#### Dataset entries
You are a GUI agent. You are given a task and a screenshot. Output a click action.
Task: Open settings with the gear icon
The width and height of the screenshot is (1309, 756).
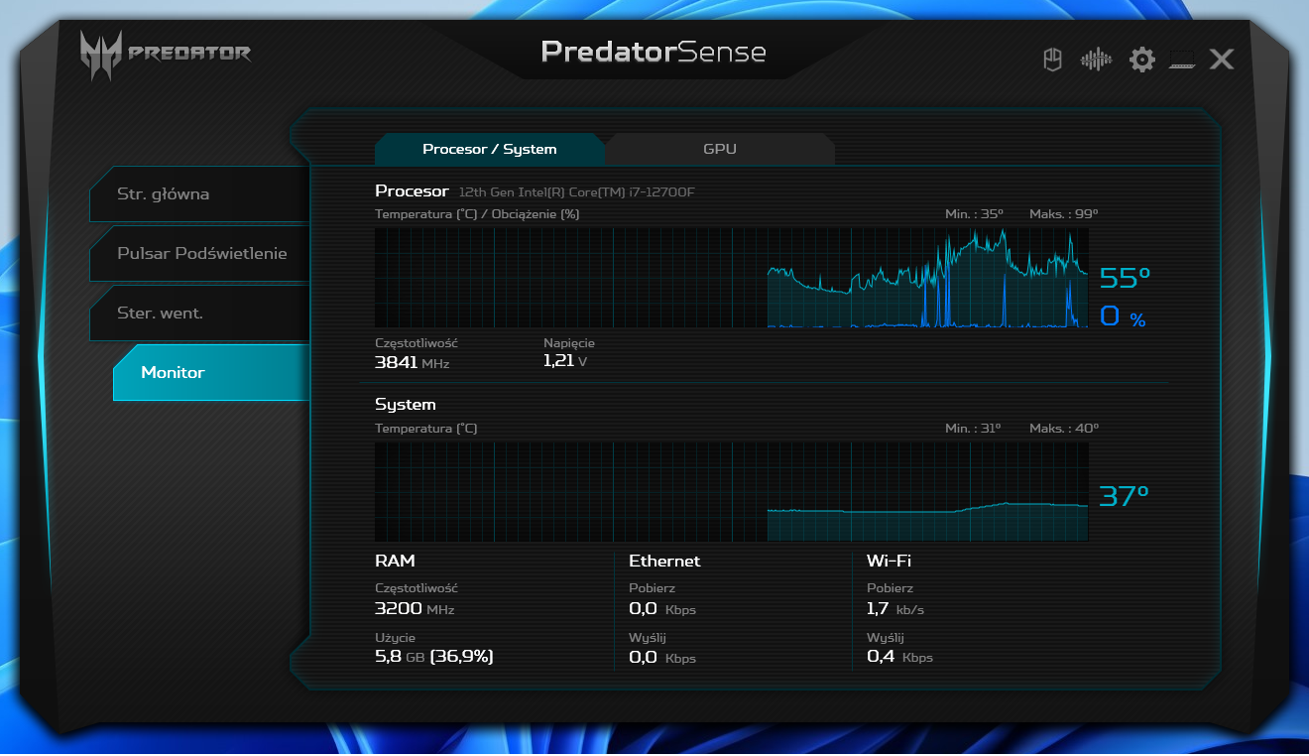point(1142,60)
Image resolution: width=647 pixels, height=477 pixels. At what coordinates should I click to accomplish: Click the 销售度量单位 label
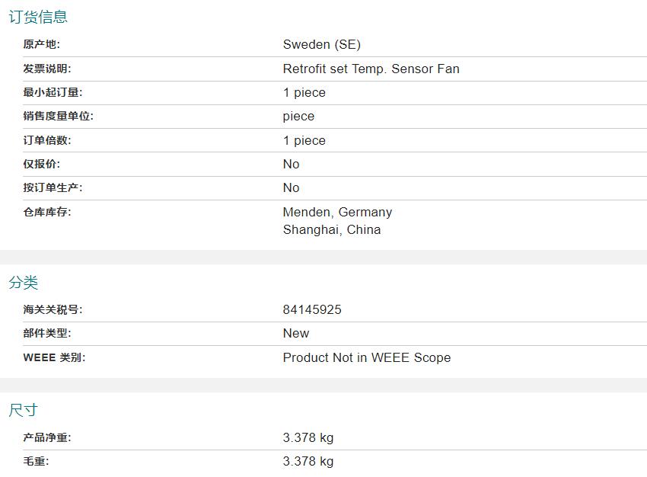[59, 117]
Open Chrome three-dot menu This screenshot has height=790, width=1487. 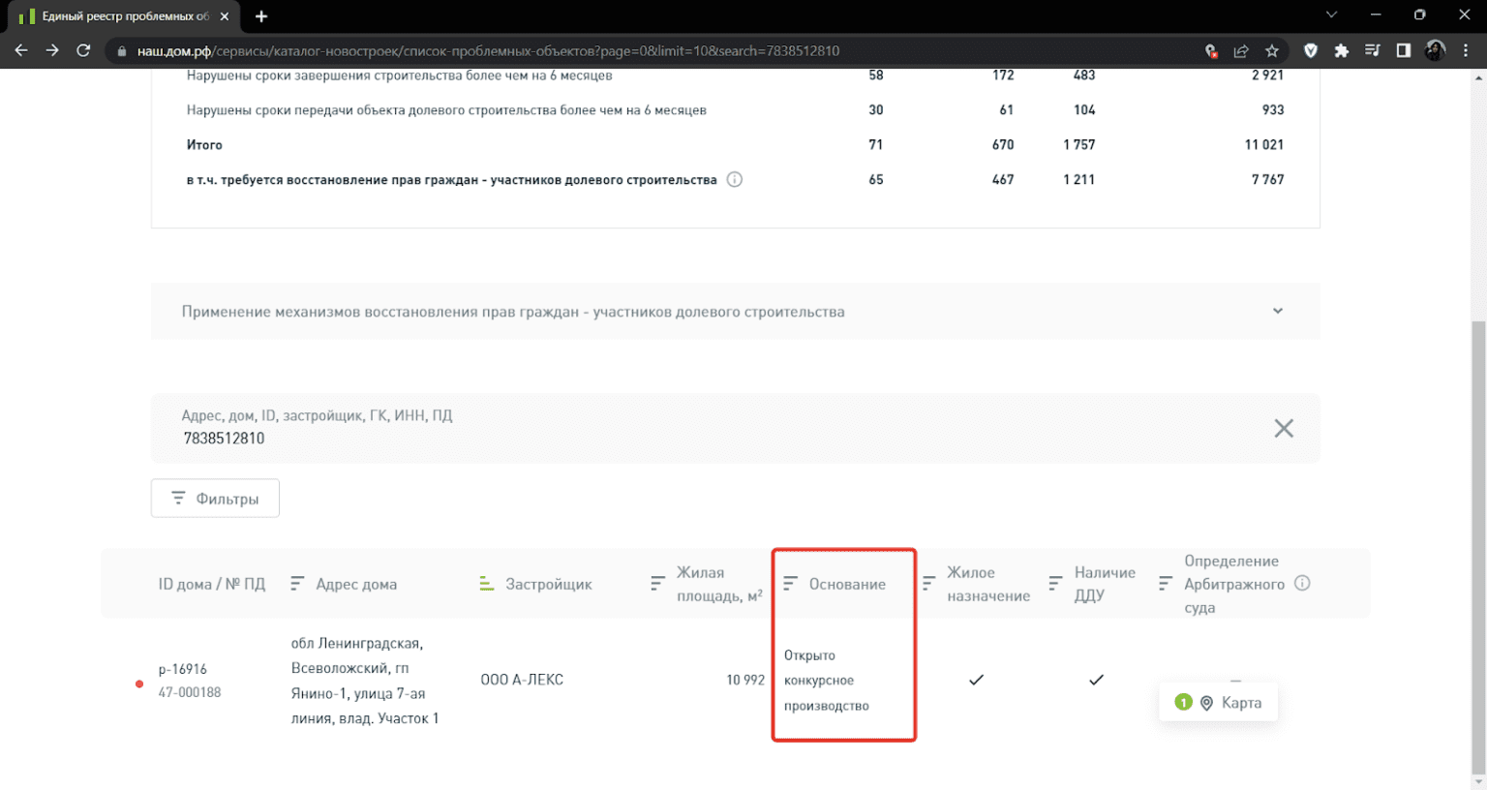(x=1466, y=50)
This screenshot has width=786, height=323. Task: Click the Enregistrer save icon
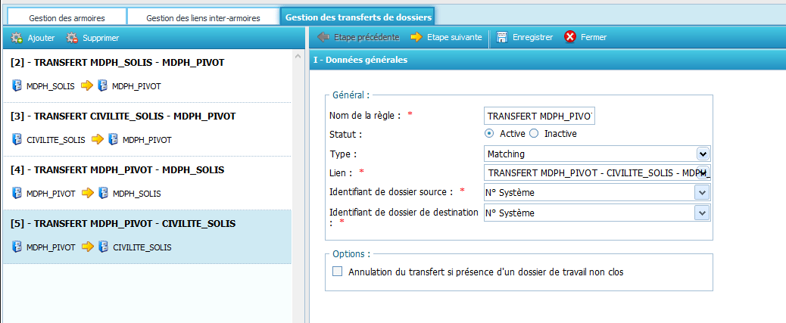click(502, 37)
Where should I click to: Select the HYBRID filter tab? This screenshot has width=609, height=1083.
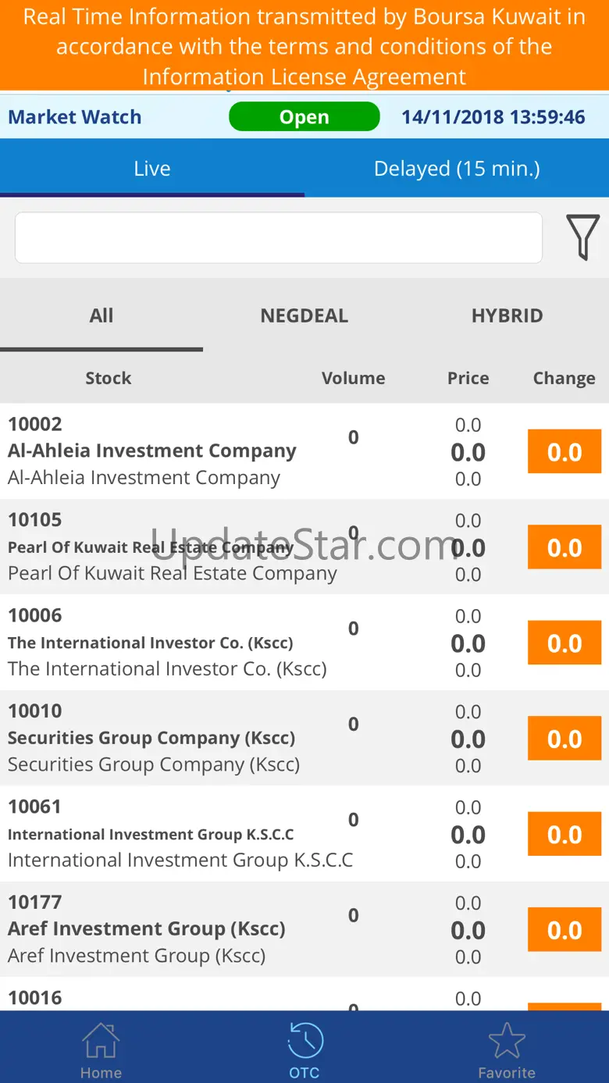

#### ASSIGNMENT
Omit all pictures and write out, exactly, only the lines from the line containing "This screenshot has width=786, height=323." through the last line of the entries above.

#### OUTPUT OF THE TASK
This screenshot has width=786, height=323. Task: Click the Enregistrer save icon
click(502, 37)
Where should I click to: Select the HYBRID filter tab? This screenshot has width=609, height=1083.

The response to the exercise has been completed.